One night, when he asked that the OPP station a car near his house, he implored the dispatcher, “Just don’t ignore my calls okay? It’s unsafe here, if you ask me. They’re shining spotlights all over, all around the perimeter.” Police notes duly stated that “Occupiers are in multiple vehicles, shining lights everywhere.”

When an officer showed up, as requested, Mr. Brown phoned back and asked the dispatcher to have the officer call him: “I just want to say thank you,” he said.

And as it was then, so it remains, as an exchange between Mr. Feliciant and Mr. Brown yesterday illustrates.

The lawyer was playing a piece of the family’s homemade videotape, now an exhibit, from some time that summer. Mr. Brown and Ms. Chatwell were outside, discussing whether they should call the OPP; there were natives, in a couple of trucks, again shining spotlights into their home. It was to capture that act that Mr. Brown got out his camera in the first place, to prove it had happened.

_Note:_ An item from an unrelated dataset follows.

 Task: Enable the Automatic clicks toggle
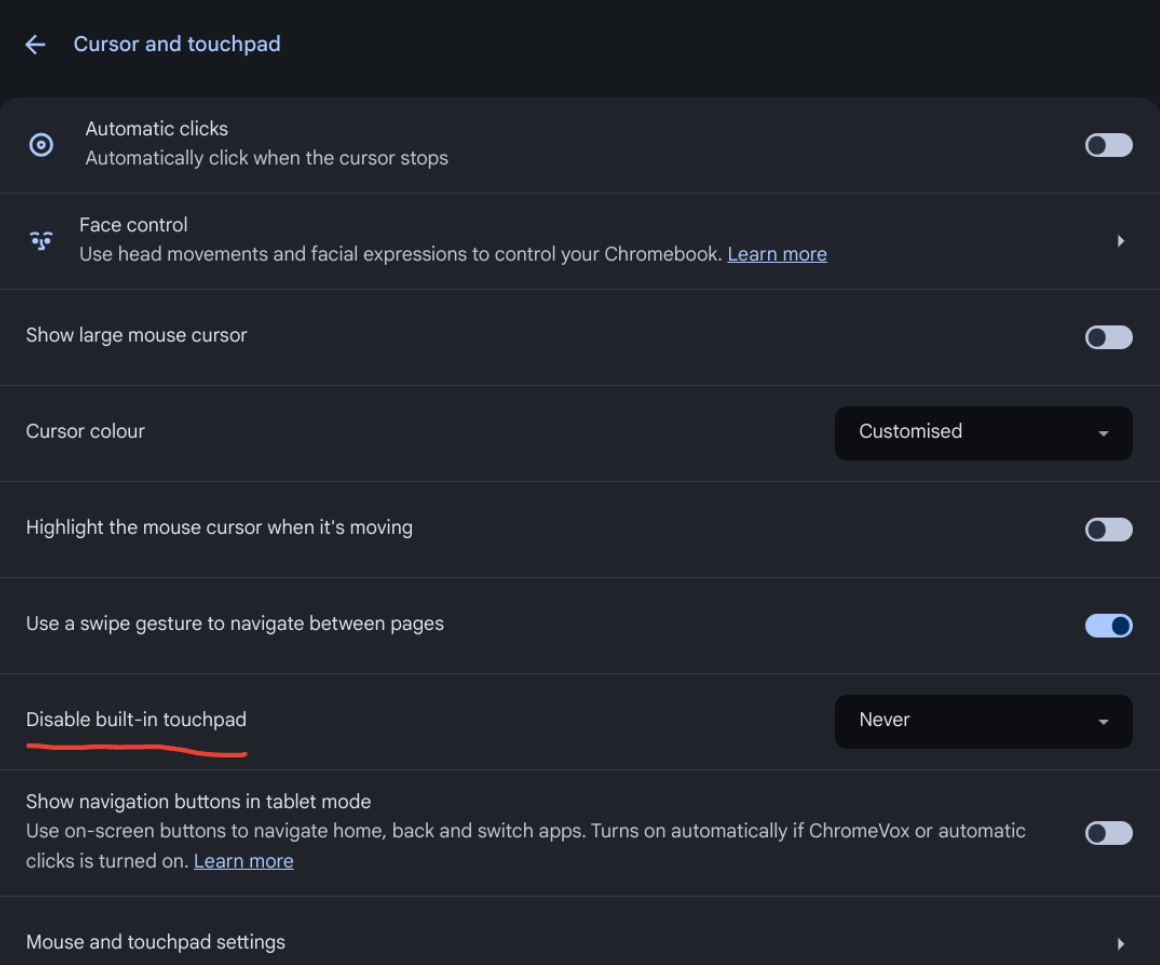(x=1108, y=145)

Suddenly on the tape, a native woman could be heard shouting: “Stop harassing us! Put your camera away! You’re violating our rights!”

“Yeah okay,” Mr. Brown said, but he muttered, “Unbelievable.”

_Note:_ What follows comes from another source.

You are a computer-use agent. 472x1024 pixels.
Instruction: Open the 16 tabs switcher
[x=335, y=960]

“Did you hear that?” Mr. Feliciant asked yesterday. “You can hear someone from the site yelling at you to stop.”

“Yes, I heard that,” Mr. Brown said.

“You continued to film?” Mr. Feliciant asked. Mr. Brown agreed that he had.

“Why wouldn’t you have put your camera down?” Mr. Feliciant asked. “Clearly, you’ve agitated them.”

“Why?” Mr. Brown asked, disbelieving even after all this time. “I’m looking at that spotlight that is staring at you on the screen,” he said. “My house is being lit up.”

Mr. Feliciant is using OPP call records, incident reports and notes, two years worth of the family’s MasterCard records and Ms. Chatwell’s diary in his cross-examination of Mr. Brown. Several times yesterday, in his scrutinizing of the family’s spending, the lawyer pointed out liquor purchases.

Mr. Feliciant appeared to be trying to demonstrate that contrary to Mr. Brown’s evidence, the OPP did respond to him. Indeed they did, but from the notes and tapes yesterday, that response was usually to try to “calm down” Mr. Brown or his wife.

As Christmas of 2006 approached, with Mohawk Warrior flags all over the DCE and on Mr. Brown’s street, Caledonia residents had had enough, and decided they would carry or hang a Canadian flag. Mr. Brown decided to fly one in his front yard.

“Weren’t you at all concerned about instigating a confrontation with protesters?” Mr. Feliciant asked.

“By hanging a Canadian flag?” Mr. Brown asked, furious.

“The Canadian flag was not allowed to be flown,” he said. “I’m a very, very proud Canadian. I’m proud of my country. This was my opportunity and my right to believe we still live in this country.

“The OPP was not concerned with the Mohawk flags all around my property and on all the telephone poles. They were agitating me. You didn’t concern yourself with that,” he told Mr. Feliciant. “You didn’t care that they were agitating me at that time, [did] you?

“And you’re telling me that I’m provoking someone by hanging a Canadian flag?”

Mr. Brown’s flag was stolen a few days later, and, he told the lawyer, he stood with his uncle, three police cruisers in his driveway, as the “OPP let them [the natives] stand there with my Canadian flag.”